The authors demonstrate a new technique that employs optical cavities and nonlinear crystals to produce shaped ultrafast light at any wavelength, with high power and flexibility.

Findings

Able to generate structured light from UV to IR wavelengths

Compatible with ultrafast pulses and high optical powers

Uses cavity mode matching and nonlinear frequency conversion

Abstract

The generation of shaped laser beams, or structured light, is of interest in a wide range of fields, from microscopy to fundamental physics. There are several ways to make shaped beams, most commonly using spatial light modulators comprised of pixels of liquid crystals. These methods have limitations on the wavelength, pulse duration, and average power that can be used.

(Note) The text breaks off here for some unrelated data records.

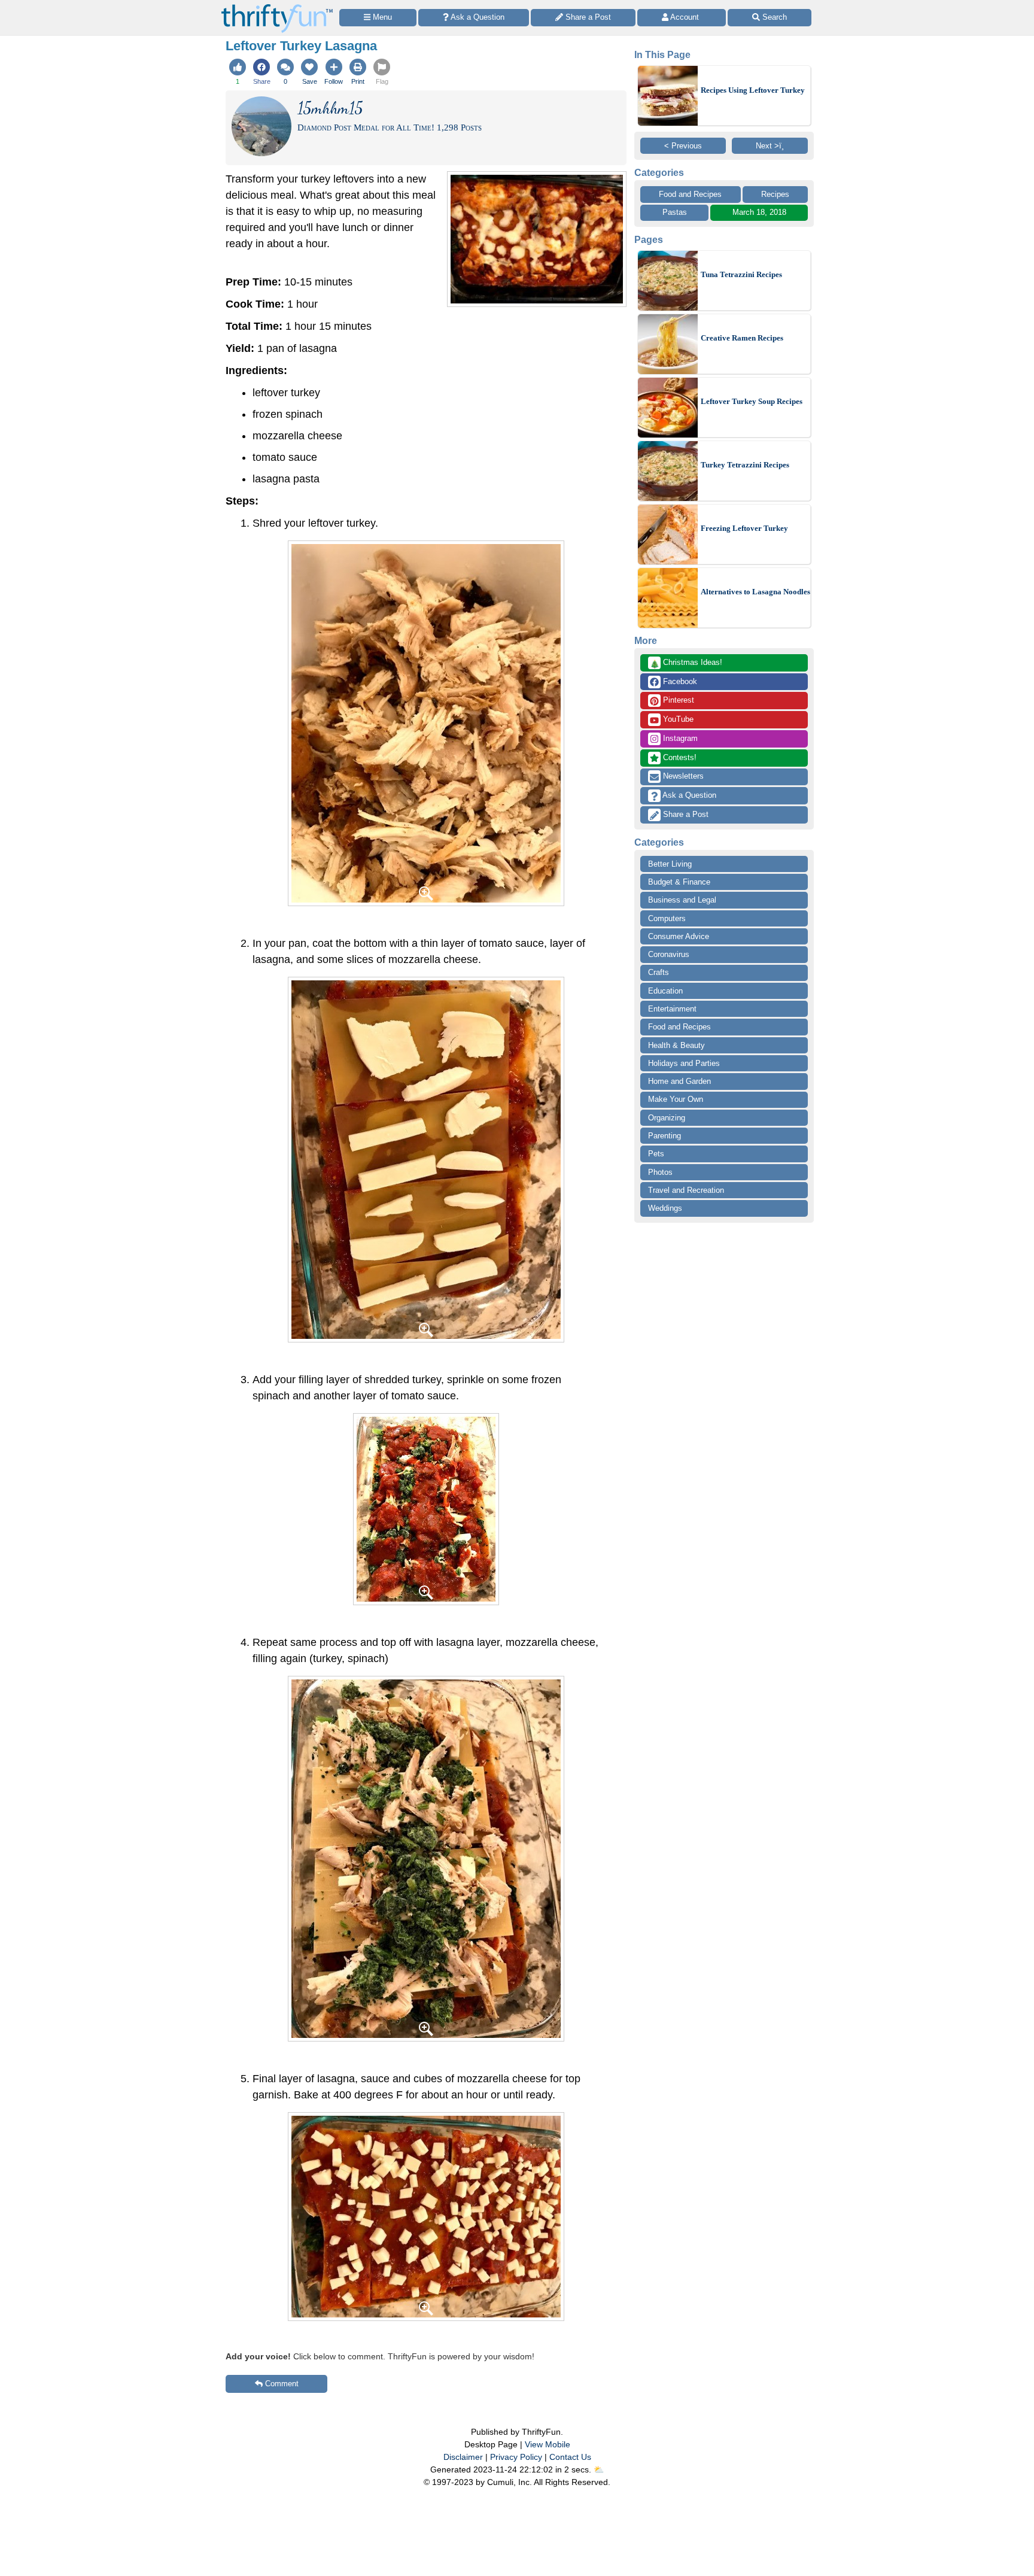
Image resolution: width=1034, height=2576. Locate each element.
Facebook (679, 681)
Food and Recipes (690, 194)
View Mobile (547, 2444)
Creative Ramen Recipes (742, 337)
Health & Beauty (676, 1045)
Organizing (666, 1117)
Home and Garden (679, 1081)
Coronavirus (668, 954)
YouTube (677, 719)
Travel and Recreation (686, 1190)
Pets (656, 1153)
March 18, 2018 (759, 212)
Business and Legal (682, 899)
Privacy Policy (516, 2457)
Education (665, 990)
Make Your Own (675, 1099)
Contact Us (570, 2457)
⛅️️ (599, 2469)
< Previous (683, 145)
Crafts (658, 972)
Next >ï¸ (770, 145)
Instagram (679, 738)
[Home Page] (277, 7)
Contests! (679, 757)
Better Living (670, 863)
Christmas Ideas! (686, 663)
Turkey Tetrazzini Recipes (745, 464)
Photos (660, 1172)
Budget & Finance (679, 881)
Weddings (665, 1208)
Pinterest (677, 699)
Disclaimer (463, 2457)
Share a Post (684, 814)
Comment (282, 2383)
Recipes (775, 194)
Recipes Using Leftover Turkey (753, 90)
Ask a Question (688, 795)
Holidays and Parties (684, 1063)
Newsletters (682, 775)
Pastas (674, 212)
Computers (667, 918)
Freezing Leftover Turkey (744, 528)
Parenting (664, 1135)
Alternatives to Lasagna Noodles (755, 591)
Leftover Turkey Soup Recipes (751, 401)
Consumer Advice (678, 936)
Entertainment (672, 1008)
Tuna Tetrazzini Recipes (741, 274)
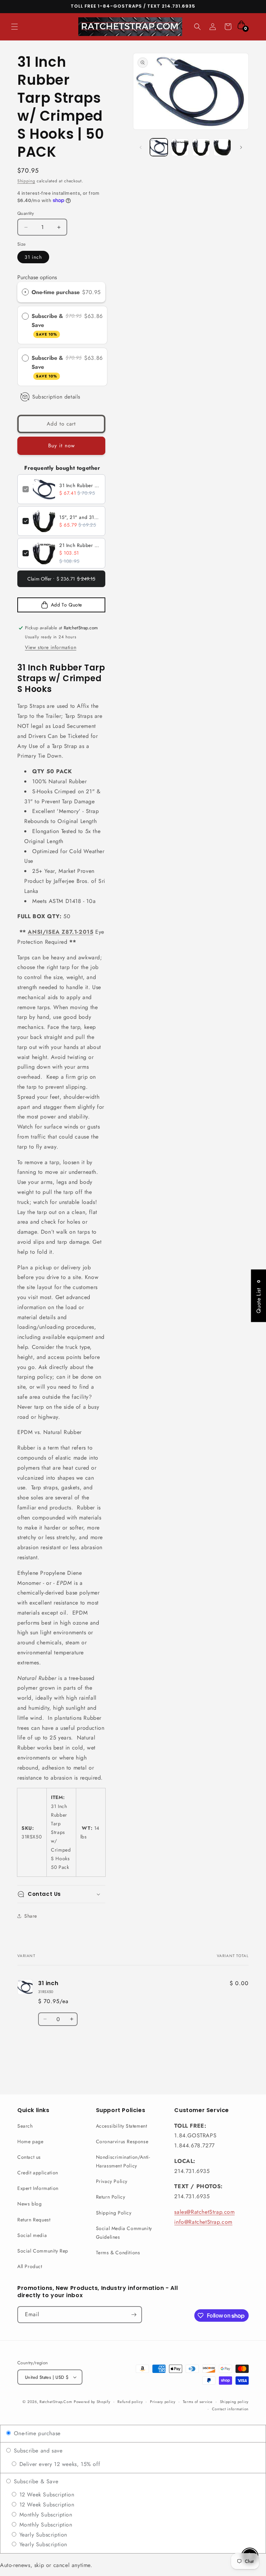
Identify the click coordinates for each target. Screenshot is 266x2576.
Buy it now (61, 445)
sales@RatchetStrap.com (204, 2212)
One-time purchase (56, 292)
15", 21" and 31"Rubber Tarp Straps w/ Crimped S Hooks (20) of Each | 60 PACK (79, 517)
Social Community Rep (42, 2250)
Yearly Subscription (42, 2535)
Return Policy (110, 2196)
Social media (32, 2235)
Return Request (33, 2219)
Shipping (26, 181)
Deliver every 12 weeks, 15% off (58, 2464)
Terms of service (198, 2401)
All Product (29, 2266)
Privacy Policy (111, 2181)
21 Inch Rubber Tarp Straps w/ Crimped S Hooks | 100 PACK (79, 545)
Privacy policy (163, 2401)
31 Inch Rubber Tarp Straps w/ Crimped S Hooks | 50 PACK (79, 485)
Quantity (25, 213)
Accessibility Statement (121, 2125)
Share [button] (30, 1915)
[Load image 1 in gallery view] (159, 147)
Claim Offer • (61, 578)
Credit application (37, 2172)
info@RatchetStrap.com (203, 2222)
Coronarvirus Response (122, 2141)
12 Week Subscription (45, 2495)
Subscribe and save (37, 2451)
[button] (14, 26)
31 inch (33, 257)
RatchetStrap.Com (55, 2401)
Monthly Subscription (44, 2515)
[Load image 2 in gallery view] (180, 147)
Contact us (29, 2157)
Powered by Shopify (92, 2401)
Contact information (230, 2409)
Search (25, 2125)
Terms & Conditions (118, 2252)
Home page (30, 2141)
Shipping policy (234, 2401)
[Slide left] (140, 147)
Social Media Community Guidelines (124, 2232)
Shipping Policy (114, 2212)
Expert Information (38, 2188)
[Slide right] (241, 147)
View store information (50, 647)
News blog (29, 2203)
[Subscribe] (133, 2314)
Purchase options (37, 277)
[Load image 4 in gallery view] (222, 147)
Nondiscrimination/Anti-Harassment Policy (123, 2161)
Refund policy (130, 2401)
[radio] (25, 292)
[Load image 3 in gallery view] (201, 147)
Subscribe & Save (47, 324)
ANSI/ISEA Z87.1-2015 (60, 932)
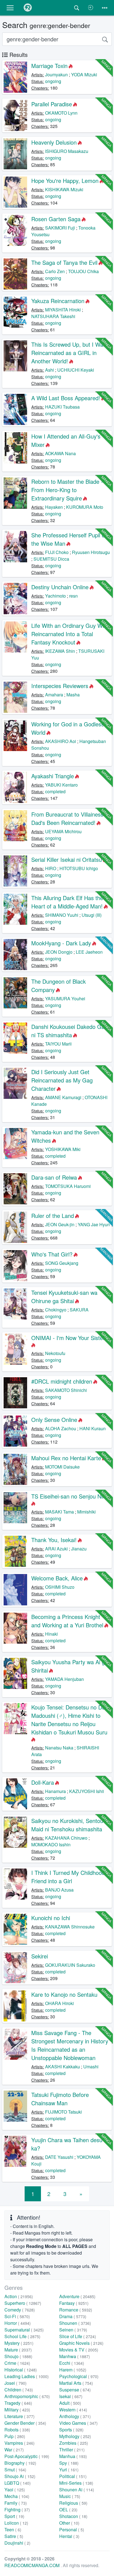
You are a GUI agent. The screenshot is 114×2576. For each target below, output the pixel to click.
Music (69, 2496)
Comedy (19, 2309)
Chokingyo (55, 1309)
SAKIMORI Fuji (60, 228)
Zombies (73, 2443)
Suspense (75, 2389)
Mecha (16, 2496)
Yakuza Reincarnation (57, 301)
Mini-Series (76, 2483)
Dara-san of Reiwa (54, 1177)
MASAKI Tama (59, 1512)
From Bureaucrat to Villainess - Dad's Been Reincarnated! (69, 818)
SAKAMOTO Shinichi (66, 1390)
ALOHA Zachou (60, 1428)
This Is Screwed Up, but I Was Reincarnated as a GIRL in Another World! (68, 352)
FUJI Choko (57, 552)
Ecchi (71, 2363)
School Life (22, 2336)
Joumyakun (56, 74)
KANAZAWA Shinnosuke (70, 1926)
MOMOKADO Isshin (51, 1844)
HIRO (50, 868)
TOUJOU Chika (83, 271)
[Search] (105, 39)
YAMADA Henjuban (64, 1679)
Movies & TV (78, 2349)
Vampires (19, 2443)
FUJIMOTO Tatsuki (63, 2112)
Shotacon (73, 2516)
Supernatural (24, 2329)
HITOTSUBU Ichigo (78, 868)
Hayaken (54, 507)
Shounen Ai (76, 2489)
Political (73, 2476)
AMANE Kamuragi (63, 1097)
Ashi (49, 370)
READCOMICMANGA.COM (32, 2565)
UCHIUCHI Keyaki (75, 370)
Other (69, 2523)
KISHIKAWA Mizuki (64, 189)
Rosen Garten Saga (56, 219)
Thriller (72, 2449)
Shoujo (18, 2356)
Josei (15, 2383)
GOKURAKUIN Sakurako (70, 1965)
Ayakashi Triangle (52, 776)
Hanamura (55, 1791)
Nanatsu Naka (59, 1747)
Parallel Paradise (51, 104)
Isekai (70, 2396)
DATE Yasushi (59, 2157)
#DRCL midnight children (61, 1381)
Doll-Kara (42, 1782)
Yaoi (14, 2489)
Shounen (75, 2323)
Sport (14, 2516)
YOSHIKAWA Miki (63, 1149)
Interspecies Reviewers (59, 686)
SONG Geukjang (61, 1263)
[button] (10, 7)
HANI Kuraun (92, 1428)
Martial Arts (76, 2383)
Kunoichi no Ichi (50, 1918)
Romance (75, 2309)
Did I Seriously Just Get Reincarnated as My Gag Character (62, 1080)
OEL (68, 2509)
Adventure (77, 2296)
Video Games (78, 2423)
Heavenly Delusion (54, 142)
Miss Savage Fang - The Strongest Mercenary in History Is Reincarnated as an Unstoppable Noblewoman (69, 2045)
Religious (73, 2503)
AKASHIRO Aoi (60, 741)
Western (73, 2409)
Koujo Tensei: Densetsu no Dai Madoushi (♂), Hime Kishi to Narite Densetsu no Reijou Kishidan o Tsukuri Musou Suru (69, 1719)
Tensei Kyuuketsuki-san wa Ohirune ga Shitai (64, 1296)
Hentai (69, 2536)
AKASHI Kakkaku (62, 2066)
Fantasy (74, 2303)
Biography (20, 2463)
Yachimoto (55, 596)
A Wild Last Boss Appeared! (65, 398)
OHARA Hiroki (59, 2003)
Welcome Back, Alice (57, 1578)
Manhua (73, 2456)
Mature (18, 2349)
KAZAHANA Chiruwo (66, 1838)
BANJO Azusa (59, 1890)
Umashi (91, 2066)
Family (15, 2503)
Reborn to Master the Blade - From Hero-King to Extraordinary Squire (67, 489)
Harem (72, 2369)
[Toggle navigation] (104, 7)
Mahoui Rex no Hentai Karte (66, 1458)
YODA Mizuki (84, 74)
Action (18, 2296)
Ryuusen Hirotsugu (91, 552)
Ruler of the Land (52, 1216)
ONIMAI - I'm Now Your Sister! (69, 1338)
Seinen (73, 2329)
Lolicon (16, 2523)
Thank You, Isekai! (54, 1540)
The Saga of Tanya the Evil (64, 262)
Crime (17, 2363)
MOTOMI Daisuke (62, 1467)
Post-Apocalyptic (26, 2456)
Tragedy (18, 2403)
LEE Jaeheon (89, 952)
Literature (19, 2416)
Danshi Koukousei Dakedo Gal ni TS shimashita (68, 1031)
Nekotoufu (55, 1353)
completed (55, 791)
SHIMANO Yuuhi (61, 915)
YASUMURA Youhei (65, 998)
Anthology (75, 2416)
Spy (69, 2463)
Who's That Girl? (51, 1254)
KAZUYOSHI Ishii (86, 1791)
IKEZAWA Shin (60, 651)
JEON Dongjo (58, 952)
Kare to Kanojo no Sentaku (64, 1994)
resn (73, 596)
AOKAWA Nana (60, 453)
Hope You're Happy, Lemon (65, 181)
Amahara (54, 694)
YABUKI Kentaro (61, 785)
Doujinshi (17, 2543)
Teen (12, 2529)
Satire (13, 2536)
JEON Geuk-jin (59, 1224)
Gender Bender (25, 2423)
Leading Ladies (26, 2376)
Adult (70, 2403)
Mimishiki (86, 1512)
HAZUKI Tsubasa (62, 407)
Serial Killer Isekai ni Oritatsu (66, 859)
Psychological (79, 2376)
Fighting (17, 2509)
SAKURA (79, 1309)
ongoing (53, 81)
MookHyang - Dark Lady (61, 943)
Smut (15, 2469)
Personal (71, 2529)
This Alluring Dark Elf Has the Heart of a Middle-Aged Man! (67, 902)
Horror (17, 2323)
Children (18, 2389)
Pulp (14, 2436)
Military (17, 2409)
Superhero (22, 2303)
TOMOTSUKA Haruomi (68, 1186)
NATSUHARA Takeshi (53, 316)
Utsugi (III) (92, 915)
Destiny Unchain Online (60, 587)
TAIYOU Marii (58, 1044)
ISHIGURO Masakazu (66, 151)
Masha (73, 694)
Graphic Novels (81, 2343)
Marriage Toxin (49, 66)
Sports (71, 2429)
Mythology (75, 2436)
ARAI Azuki (56, 1548)
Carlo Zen (55, 271)
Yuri (69, 2469)
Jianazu (79, 1548)
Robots (17, 2429)
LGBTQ (17, 2483)
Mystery (18, 2343)
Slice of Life (77, 2336)
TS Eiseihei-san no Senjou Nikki (70, 1496)
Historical (20, 2369)
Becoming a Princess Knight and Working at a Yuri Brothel (67, 1621)
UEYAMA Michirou (63, 831)
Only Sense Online (54, 1420)
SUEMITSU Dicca (51, 559)
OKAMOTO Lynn (61, 113)
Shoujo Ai (19, 2476)
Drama (72, 2316)
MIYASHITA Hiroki (63, 309)
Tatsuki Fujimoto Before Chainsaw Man (60, 2099)
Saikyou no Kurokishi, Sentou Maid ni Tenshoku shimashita (67, 1825)
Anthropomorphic (27, 2396)
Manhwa (74, 2356)
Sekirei (39, 1956)
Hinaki (51, 1634)
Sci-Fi (17, 2316)
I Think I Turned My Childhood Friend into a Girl (68, 1877)
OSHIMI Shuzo (59, 1587)
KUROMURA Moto (84, 507)
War (14, 2449)
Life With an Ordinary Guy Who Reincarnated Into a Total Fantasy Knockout (70, 633)
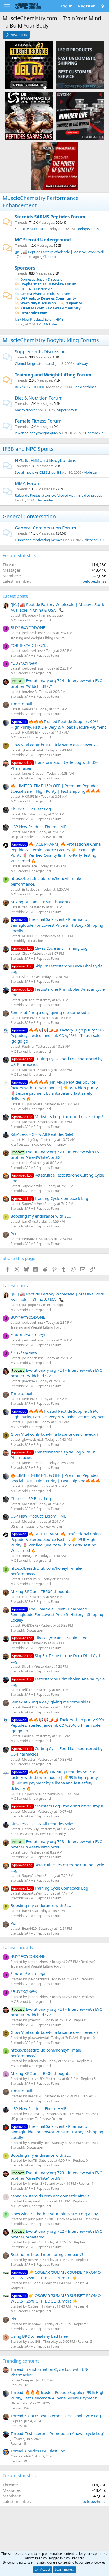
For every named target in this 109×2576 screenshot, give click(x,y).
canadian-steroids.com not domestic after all (51, 2195)
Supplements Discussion (40, 351)
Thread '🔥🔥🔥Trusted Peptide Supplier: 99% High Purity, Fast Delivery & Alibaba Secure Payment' (58, 2395)
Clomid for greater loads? (34, 363)
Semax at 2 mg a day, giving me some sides (50, 1012)
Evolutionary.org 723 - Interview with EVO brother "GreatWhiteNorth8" (57, 1154)
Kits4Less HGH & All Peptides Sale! (42, 1134)
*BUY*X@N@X (24, 663)
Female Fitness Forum (38, 421)
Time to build (23, 703)
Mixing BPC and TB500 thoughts (40, 901)
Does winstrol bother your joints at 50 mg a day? (55, 2213)
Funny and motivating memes (38, 539)
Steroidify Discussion (38, 303)
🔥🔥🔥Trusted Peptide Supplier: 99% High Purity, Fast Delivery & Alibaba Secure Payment (58, 724)
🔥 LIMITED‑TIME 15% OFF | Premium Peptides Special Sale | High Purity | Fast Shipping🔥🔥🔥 (56, 788)
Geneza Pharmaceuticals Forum (45, 293)
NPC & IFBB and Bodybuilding (46, 460)
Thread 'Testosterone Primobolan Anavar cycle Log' (57, 2433)
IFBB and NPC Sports (28, 448)
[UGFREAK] (80, 115)
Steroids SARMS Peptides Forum (50, 217)
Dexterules (45, 500)
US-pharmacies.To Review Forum (48, 284)
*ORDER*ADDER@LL (31, 228)
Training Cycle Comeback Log (50, 1198)
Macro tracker (26, 409)
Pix (13, 1233)
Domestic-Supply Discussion (42, 279)
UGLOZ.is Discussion (36, 288)
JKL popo (49, 256)
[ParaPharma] (54, 165)
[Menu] (7, 6)
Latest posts (15, 596)
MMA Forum (28, 483)
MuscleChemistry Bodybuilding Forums (51, 340)
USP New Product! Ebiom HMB (39, 319)
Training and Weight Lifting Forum (53, 375)
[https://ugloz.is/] (29, 65)
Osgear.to (74, 303)
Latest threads (18, 1948)
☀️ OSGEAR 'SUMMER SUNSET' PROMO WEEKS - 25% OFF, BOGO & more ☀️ (56, 2274)
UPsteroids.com (33, 313)
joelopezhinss (88, 228)
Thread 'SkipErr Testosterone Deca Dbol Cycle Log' (56, 2415)
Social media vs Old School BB (38, 472)
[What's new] (103, 6)
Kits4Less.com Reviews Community (50, 308)
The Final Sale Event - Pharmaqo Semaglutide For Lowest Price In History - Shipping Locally (57, 925)
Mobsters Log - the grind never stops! (57, 1116)
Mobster (50, 324)
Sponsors (25, 268)
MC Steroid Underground (43, 240)
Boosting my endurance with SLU (41, 1216)
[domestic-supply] (80, 65)
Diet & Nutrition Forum (39, 398)
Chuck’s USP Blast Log (31, 808)
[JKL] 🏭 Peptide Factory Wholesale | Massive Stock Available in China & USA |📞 (57, 607)
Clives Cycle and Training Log (50, 948)
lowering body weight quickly (38, 432)
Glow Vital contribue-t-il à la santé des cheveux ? (54, 744)
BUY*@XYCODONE (30, 386)
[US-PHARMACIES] (29, 115)
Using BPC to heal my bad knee (39, 2336)
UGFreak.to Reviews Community (48, 298)
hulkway (81, 363)
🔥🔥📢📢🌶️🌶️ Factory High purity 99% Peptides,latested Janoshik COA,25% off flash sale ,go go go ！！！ (57, 1035)
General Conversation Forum (45, 528)
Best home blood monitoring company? (47, 2254)
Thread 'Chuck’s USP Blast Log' (38, 2450)
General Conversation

Here we present a method to generate shaped light that can be used at any wavelength from the UV to IR, on ultrafast pulses, and a large range of optical powers. By exploiting the frequency difference between higher order modes, a result of the Gouy phase, and cavity mode matching, we can selectively couple into a variety of pure and composite higher order modes. Optical cavities are used as a spatial filter and then combined with sum frequency generation in a nonlinear crystal as the output coupler to the cavity to create ultrafast, frequency comb structured light.